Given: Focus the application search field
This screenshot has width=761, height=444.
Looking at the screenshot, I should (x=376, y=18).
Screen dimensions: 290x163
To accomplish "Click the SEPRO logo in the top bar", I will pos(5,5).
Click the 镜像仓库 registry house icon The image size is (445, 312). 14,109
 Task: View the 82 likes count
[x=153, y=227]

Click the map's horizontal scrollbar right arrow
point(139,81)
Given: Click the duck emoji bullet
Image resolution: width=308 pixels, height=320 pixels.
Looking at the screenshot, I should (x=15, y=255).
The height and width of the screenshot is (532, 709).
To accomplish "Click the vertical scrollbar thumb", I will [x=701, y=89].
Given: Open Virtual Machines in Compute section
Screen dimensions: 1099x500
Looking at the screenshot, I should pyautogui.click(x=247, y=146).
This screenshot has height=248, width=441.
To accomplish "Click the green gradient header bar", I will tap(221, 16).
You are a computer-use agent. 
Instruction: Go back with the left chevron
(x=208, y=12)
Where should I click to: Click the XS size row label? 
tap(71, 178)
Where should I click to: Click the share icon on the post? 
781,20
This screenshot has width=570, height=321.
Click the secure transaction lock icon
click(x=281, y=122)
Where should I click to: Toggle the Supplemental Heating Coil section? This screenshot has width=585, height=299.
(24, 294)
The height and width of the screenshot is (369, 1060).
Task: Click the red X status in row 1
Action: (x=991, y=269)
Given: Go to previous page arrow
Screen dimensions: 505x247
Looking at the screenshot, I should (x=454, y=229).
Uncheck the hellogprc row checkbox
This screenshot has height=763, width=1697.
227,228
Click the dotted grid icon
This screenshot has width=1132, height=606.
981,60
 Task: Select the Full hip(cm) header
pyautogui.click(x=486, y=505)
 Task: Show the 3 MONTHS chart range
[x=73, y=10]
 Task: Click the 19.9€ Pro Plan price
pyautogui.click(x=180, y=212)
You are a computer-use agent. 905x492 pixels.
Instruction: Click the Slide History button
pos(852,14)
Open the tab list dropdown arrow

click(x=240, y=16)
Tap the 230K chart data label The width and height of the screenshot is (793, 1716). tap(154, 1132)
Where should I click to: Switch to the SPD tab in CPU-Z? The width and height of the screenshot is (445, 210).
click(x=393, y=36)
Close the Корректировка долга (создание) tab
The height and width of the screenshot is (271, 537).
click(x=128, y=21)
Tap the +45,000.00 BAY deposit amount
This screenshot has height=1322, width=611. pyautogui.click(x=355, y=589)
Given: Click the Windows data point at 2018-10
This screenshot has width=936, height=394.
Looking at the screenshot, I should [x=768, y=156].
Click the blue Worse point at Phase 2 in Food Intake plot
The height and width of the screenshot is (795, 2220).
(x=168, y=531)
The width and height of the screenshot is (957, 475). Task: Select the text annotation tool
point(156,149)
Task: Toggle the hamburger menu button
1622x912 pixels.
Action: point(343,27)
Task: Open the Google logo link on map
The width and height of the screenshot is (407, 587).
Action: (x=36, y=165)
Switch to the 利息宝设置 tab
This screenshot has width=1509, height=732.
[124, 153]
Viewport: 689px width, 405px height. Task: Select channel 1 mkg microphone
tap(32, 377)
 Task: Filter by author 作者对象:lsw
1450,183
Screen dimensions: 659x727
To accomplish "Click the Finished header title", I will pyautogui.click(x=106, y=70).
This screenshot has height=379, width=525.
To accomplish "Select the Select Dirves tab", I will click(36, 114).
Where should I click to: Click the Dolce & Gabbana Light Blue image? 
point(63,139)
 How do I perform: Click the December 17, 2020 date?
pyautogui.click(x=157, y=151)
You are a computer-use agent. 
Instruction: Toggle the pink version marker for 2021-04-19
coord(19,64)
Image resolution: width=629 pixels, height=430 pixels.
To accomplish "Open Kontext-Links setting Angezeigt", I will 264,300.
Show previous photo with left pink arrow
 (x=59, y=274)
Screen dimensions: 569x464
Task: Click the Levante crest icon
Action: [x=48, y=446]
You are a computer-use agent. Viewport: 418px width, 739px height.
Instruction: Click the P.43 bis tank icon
★ ★ ★ ★
== Problem ==
Working through the records above, copy each line in which "data" is found.

== Answer for this exercise ==
Tap the 230K chart data label The width and height of the screenshot is (793, 1716). tap(154, 1132)
Given: Click the Windows data point at 2018-10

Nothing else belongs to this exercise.